# [Exercise]
Count how many lines of the records contain the word "sidebar", treating case as significant, and reply with only that number.

# [The data]
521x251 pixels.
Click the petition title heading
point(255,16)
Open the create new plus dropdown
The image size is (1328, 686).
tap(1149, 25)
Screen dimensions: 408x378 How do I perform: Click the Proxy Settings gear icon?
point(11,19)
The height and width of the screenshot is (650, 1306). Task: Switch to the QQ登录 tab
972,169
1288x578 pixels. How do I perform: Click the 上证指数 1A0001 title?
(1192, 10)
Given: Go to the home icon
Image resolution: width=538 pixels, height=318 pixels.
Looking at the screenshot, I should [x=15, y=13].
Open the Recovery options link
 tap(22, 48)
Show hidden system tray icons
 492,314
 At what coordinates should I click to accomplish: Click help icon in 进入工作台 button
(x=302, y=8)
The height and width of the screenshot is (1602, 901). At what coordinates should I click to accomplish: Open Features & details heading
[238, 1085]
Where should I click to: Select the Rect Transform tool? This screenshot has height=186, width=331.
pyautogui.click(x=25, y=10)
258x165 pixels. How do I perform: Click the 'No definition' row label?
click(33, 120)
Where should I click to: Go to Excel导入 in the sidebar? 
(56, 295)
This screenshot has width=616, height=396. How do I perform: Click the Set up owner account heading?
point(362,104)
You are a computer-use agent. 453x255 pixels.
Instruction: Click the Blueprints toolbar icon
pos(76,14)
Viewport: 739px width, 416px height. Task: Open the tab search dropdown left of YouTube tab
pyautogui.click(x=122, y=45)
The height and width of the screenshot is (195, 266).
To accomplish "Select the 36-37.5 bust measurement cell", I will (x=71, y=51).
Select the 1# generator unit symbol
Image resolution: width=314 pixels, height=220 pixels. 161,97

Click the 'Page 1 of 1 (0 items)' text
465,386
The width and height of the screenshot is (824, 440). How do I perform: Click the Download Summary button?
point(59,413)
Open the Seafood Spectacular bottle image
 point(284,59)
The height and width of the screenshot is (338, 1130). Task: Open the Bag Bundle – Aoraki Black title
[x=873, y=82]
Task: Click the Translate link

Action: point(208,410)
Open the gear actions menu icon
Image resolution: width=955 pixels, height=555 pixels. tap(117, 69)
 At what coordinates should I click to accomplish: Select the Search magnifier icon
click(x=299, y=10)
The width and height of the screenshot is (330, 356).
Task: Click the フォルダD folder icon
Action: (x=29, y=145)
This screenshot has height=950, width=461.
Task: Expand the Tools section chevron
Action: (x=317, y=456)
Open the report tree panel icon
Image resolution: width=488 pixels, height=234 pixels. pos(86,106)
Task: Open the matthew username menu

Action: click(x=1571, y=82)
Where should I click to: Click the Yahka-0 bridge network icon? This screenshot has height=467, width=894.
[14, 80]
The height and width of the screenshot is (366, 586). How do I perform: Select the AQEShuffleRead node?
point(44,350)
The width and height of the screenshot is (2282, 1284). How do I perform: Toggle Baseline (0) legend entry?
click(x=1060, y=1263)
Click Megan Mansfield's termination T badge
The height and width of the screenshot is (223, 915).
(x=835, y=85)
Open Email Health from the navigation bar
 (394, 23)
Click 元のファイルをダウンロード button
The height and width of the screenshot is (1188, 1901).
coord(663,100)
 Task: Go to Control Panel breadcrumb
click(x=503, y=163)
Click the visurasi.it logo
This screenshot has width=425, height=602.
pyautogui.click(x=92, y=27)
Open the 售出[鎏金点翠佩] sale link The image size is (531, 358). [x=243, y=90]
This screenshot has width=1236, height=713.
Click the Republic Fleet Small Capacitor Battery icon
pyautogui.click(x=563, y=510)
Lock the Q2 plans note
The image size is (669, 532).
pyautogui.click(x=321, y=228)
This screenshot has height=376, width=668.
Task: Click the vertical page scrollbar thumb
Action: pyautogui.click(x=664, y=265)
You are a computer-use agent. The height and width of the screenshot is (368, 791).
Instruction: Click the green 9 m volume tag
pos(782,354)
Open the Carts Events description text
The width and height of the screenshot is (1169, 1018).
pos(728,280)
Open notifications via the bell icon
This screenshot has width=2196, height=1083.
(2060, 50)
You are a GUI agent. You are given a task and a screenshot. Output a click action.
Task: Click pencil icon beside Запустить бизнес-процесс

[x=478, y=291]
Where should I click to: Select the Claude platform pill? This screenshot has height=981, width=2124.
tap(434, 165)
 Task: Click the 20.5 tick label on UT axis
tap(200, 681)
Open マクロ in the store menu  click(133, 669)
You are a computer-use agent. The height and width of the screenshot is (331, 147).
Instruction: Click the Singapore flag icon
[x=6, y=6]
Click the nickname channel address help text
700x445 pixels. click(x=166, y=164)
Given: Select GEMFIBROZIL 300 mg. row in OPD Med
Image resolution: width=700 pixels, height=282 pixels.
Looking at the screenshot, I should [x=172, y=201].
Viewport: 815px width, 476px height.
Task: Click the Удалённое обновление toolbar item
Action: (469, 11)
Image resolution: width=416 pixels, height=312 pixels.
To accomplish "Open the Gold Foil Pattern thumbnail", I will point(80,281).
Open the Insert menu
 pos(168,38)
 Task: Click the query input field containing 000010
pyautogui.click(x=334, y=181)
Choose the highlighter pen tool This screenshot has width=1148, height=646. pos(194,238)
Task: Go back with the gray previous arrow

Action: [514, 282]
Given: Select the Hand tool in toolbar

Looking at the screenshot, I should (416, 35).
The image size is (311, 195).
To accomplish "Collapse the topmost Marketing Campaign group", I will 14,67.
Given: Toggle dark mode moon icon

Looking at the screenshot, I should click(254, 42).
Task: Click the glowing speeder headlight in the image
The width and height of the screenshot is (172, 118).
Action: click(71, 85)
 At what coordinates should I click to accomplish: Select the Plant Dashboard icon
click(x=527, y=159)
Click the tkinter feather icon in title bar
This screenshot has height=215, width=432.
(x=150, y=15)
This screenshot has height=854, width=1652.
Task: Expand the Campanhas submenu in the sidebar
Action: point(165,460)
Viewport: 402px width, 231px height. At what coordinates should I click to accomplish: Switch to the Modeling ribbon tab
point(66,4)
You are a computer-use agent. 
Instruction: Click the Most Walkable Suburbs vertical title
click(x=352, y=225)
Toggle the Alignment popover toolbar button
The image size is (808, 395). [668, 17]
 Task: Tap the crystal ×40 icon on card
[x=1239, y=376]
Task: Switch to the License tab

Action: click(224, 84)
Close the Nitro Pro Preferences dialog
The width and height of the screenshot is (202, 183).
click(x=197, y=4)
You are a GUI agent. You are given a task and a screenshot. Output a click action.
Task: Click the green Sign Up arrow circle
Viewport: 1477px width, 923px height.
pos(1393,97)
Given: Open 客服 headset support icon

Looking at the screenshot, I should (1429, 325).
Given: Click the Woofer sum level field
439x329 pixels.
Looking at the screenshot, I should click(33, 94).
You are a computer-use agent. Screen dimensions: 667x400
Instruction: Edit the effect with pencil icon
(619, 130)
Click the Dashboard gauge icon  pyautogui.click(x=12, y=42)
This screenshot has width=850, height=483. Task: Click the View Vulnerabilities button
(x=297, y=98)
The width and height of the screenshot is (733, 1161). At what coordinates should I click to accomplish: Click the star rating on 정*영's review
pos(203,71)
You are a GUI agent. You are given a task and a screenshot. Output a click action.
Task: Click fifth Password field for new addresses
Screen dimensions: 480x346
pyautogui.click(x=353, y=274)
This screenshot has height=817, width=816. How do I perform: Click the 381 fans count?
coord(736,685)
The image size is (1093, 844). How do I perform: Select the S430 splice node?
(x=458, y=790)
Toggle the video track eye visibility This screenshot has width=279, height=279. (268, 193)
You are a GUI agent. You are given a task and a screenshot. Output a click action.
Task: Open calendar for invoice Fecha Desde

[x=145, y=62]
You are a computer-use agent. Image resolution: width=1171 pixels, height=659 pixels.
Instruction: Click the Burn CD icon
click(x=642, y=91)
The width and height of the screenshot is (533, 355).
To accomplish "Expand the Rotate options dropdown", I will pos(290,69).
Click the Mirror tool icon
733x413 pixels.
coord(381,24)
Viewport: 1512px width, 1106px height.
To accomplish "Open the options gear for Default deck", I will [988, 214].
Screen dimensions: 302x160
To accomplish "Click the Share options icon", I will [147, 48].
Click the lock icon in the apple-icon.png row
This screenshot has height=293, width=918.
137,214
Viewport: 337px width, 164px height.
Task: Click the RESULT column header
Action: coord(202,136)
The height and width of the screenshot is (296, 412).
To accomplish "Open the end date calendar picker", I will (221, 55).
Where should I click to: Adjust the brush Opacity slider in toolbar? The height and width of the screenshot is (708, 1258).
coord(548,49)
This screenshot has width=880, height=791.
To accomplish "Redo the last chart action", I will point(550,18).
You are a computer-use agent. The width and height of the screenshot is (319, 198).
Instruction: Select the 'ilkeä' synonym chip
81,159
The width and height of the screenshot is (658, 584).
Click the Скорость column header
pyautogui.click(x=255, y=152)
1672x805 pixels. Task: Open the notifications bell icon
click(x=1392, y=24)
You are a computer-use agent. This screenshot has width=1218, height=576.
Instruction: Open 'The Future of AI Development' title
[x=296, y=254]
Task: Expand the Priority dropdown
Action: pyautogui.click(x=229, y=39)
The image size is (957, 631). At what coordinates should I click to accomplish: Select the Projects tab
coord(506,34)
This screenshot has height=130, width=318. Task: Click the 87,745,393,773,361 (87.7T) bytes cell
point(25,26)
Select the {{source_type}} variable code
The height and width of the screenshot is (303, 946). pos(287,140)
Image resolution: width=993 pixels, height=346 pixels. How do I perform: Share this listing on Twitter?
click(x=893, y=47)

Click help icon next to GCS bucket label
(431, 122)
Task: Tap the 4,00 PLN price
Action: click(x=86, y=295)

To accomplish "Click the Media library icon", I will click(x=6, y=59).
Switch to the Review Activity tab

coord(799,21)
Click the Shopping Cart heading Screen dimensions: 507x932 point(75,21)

# [Completed exercise]
2